Start of Data

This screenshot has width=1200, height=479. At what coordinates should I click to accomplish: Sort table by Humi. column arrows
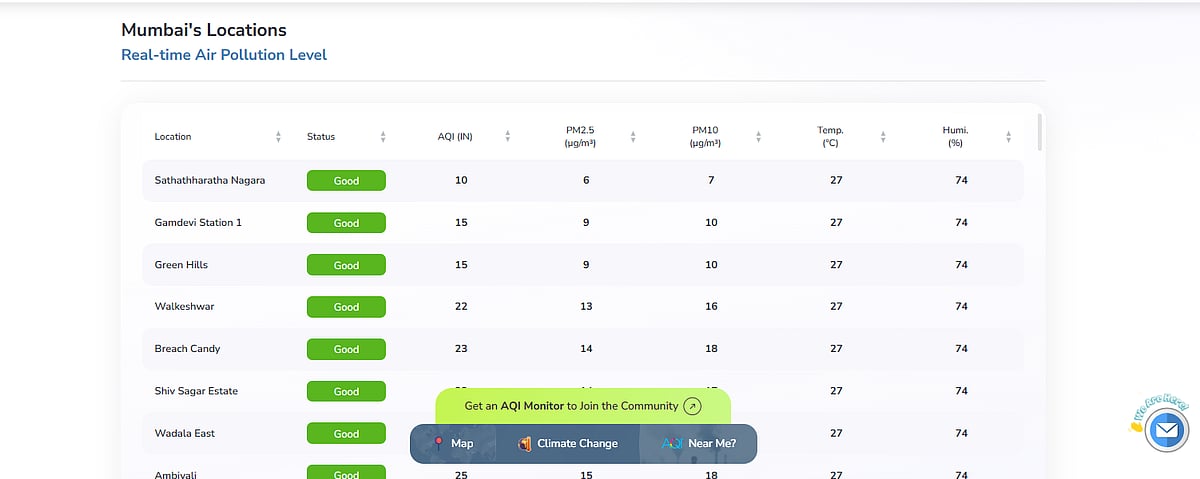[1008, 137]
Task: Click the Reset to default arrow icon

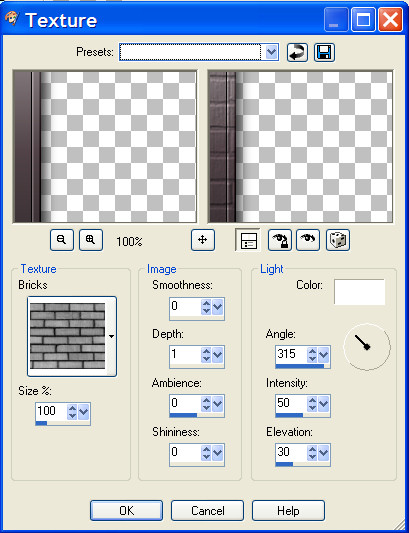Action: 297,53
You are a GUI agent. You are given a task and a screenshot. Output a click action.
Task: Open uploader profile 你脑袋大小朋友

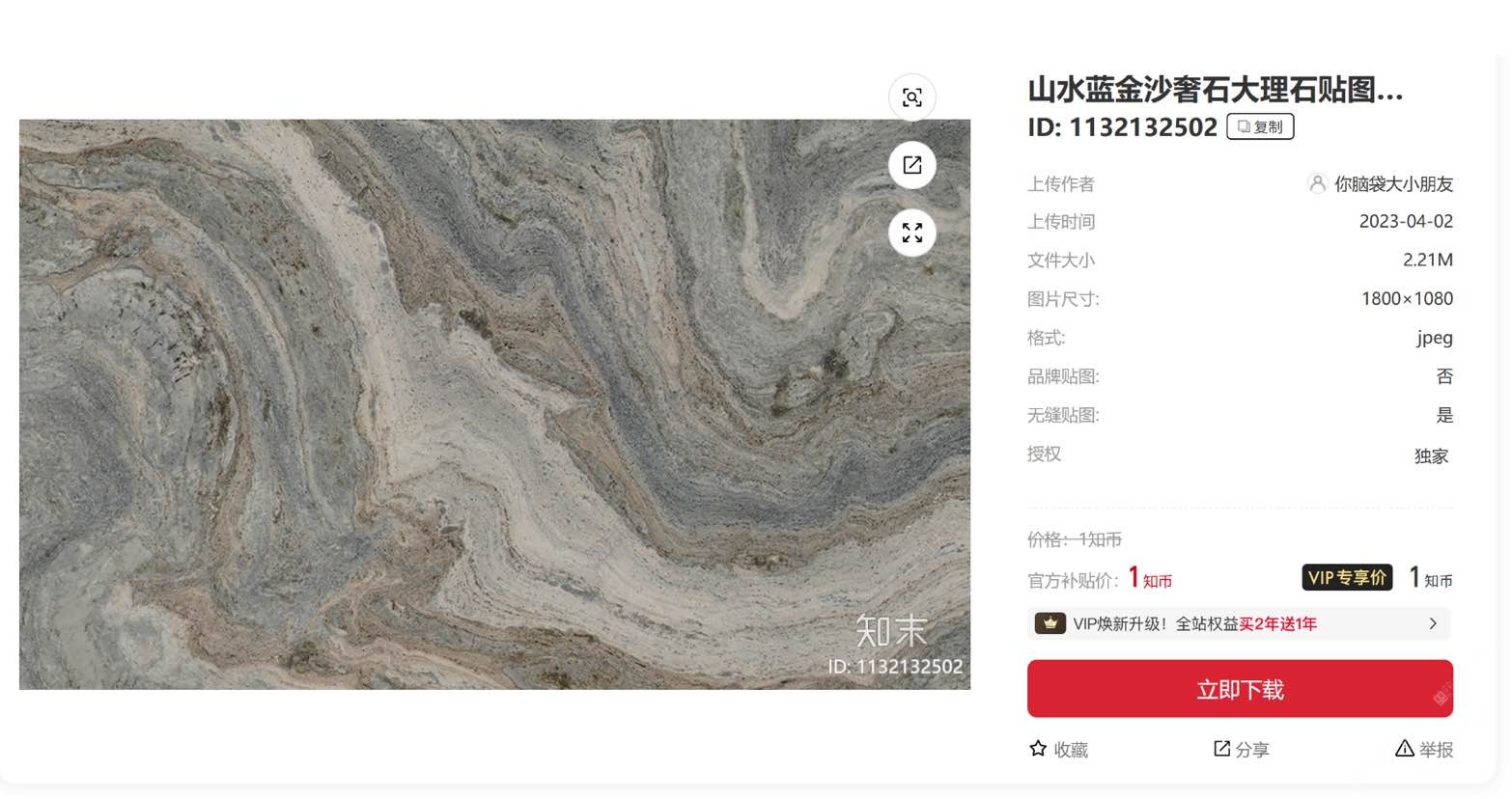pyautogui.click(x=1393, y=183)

End of Data
Start of Data

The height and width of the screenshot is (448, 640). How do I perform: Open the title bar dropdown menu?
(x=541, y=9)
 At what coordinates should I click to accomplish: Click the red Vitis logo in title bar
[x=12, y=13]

End of Data

▶ **Required work**: Using the listing above, reproduce word for word every line from the one containing "This screenshot has" through the one containing "You are a GUI". Pictures must be left out.

▶ **Solution to this exercise**:
This screenshot has width=1200, height=479. At what coordinates should I click to accomplish: Sort table by Humi. column arrows
[1008, 137]
Task: Click the Reset to default arrow icon

Action: 297,53
You are a GUI agent. You are given a task and a screenshot. Output a click action.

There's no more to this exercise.